Canada is in a transportation conundrum. The economic rise of Asia has pulled huge volumes of grain, minerals and oil exports westward over the challenging Rocky Mountains and into B.C. ports — taxing existing rail infrastructure and causing ships to line up for days. Blood is boiling as grain farmers, oil and mining companies fight over rail cars, port delays and lost business – forcing the government to continuously send money to shore up infrastructure.
As rail companies like Canadian Pacific Railway have said, we need to relieve some of the pressure and move more products eastwards where the Great Lakes-St. Lawrence shipping navigation system has 50% capacity up for grabs. Manitoba and parts of Saskatchewan already send grain exports eastwards with great success but there is an imaginary line in Saskatchewan where the transportation costs undermine the business case to use this route for key international export markets – and one of the reasons is the cost of pilotage.
For the uninitiated, pilotage is an unknown, unseen quantity. You’ve probably never heard of it. In ports and other specific channels, ships are mandated by law to have a pilot come on board to help with navigation. Most of the 3700-kilometre Great Lakes-St. Lawrence waterway is within a mandatory pilotage zone as are other areas along the east and west coasts.
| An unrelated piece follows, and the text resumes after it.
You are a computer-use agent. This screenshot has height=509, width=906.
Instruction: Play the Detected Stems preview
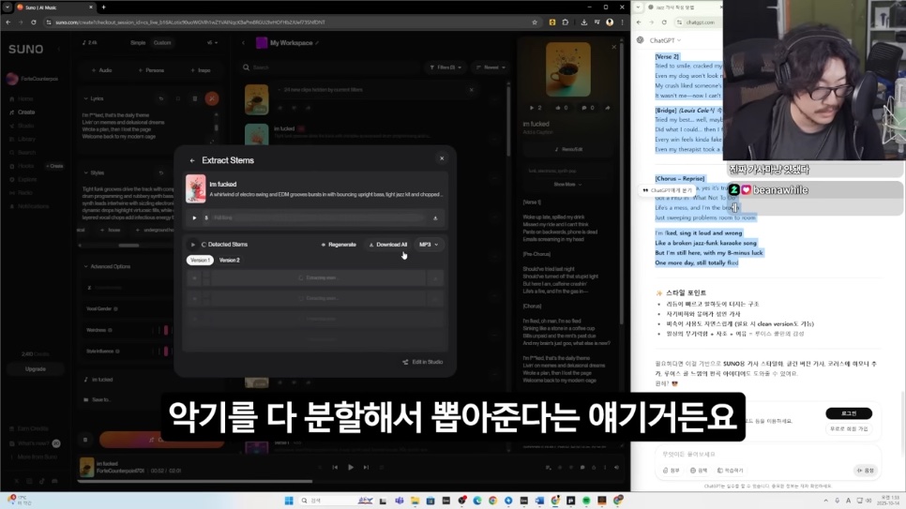pyautogui.click(x=193, y=245)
Unsurprisingly, pilotage costs have a long history of increasing at rates that far exceed the rate of inflation. Just in the past five years, fees, salaries and benefits paid to licensed pilots have increased 3.4 times more than CPI. For example, on the St. Lawrence River, the hourly cost of pilotage exceeds the cost of the entire crew of a vessel, or more than double the cost of a vessel’s captain.